2. 0122. Предмет независим, поскольку он может существовать во всех возможных обстоятельствах, но эта форма независимости является формой связи с атомарным фактом, формой зависимости. (Невозможно, чтобы слова выступали двумя различными способами: отдельно и в предложении.)

2. 0123. Если я знаю объект, то я также знаю все возможности его вхождения в атомарные факты. (Каждая такая возможность должна заключаться в природе объекта.) Нельзя впоследствии найти новую возможность.

2. 01231. Чтобы знать объект, я должен знать не внешние, а все его внутренние качества.

2. 0124. Если даны все объекты, то этим самым даны также и все возможные атомарные факты.

2. 013. Каждая вещь существует как бы в пространстве возможных атомарных фактов. Это пространство я могу мыслить пустым, но не могу мыслить предмет без пространства.

2. 0131. Пространственный объект должен находиться в бесконечном пространстве (точка пространства есть аргументное место.) Пятно в поле зрения не должно быть обязательно красным, но оно должно иметь цвет, оно окружено, так сказать, цветным пространством. Тон должен иметь какую-то высоту, объект чувства осязания – какую-то твердость и т. д.

2. 014. Объекты содержат возможность всех положений вещей.

2. 0141. Возможность вхождения объекта в атомарные факты есть его форма.

2. 02. Объект прост.

2. 0201. Каждое высказывание о комплексах может быть разложено на высказывания об их составных частях и на предложения; полностью описывающие эти комплексы.

2. 021. Объекты образуют субстанцию мира. Поэтому они не могут быть составными.

2. 0211. Если бы мир не имел субстанции, то имеет смысл предложение или нет-зависело бы от того, истинно или нет другое предложение.

2. 0212. Тогда было бы невозможно построить образ мира (истинный или ложный).

2. 022. Очевидно, что как бы не отличался воображаемый мир от реального, он должен иметь нечто – некоторую форму – общее с действительным миром.

2. 023. Эта постоянная форма состоит из объектов.

2. 0231. Субстанция мира может определять только форму, а не материальные свойства. Потому что они прежде всего изображаются предложениями – прежде всего образуются конфигурацией объектов.

2. 0232. Между прочим: объекты бесцветны.

2. 0233. Два объекта одинаковой логической формы – помимо их внешних свойств- различаются только тем, что они различны.
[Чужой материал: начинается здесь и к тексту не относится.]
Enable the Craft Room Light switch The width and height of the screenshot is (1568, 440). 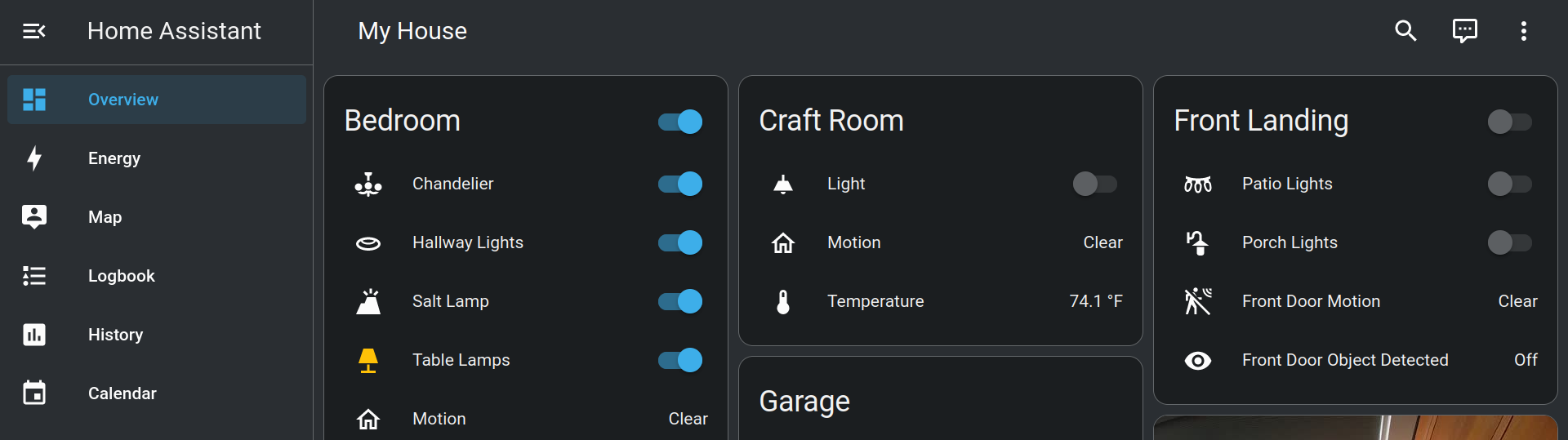pyautogui.click(x=1095, y=184)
2. 02331. Или предмет имеет свойства, которых не имеет ни один другой предмет, – тогда – можно просто выделить его из других посредством описания, а затем на него указать; или же имеется много предметов, все свойства которых являются общими для них, – тогда вообще невозможно указать ли одного из этих предметов. Потому что, если предмет. ничем. не выделяется, то я не могу его выделить, – ведь в этом случае получилось бы, что он выделяется.

2. 024. Субстанция есть то, что существует независимо от того, что имеет место.

2. 025. Она есть форма и содержание.

2. 0251. Пространство, время и цвет (цветность) есть формы объектов.

2. 026. Только если есть объекты, может быть дана постоянная форма мира.

2. 027. Постоянное, существующее и объект – одно и то м{е.

2. 0271. Объект есть постоянное, существующее; конфигурация есть изменяющееся, неустойчивое.

2. 0272. Конфигурация объектов образует атомарный факт.

2. 03. В атомарном факте объекты связаны друг с другом подобно звеньям цепи.

2. 031. В атомарном факте объекты сочетаются определенным образом.

2. 032. Тот способ, каким связываются объекты в атомарном факте, есть структура атомарного факта.

2. 033. Форма есть возможность структуры.

2. 034. Структура факта состоит из структур атомарных фактов.

2. 04. Совокупность всех существующих атомарных фактов есть мир.

2. 05. Совокупность всех существующих атомарных фактов определяет также, какие атомарные факты не существуют.

2. 06. Существование или несуществование атомарных фактов есть действительность. (Существование атомарных фактов мы также называем положительным фактом, несуществование – отрицательным.)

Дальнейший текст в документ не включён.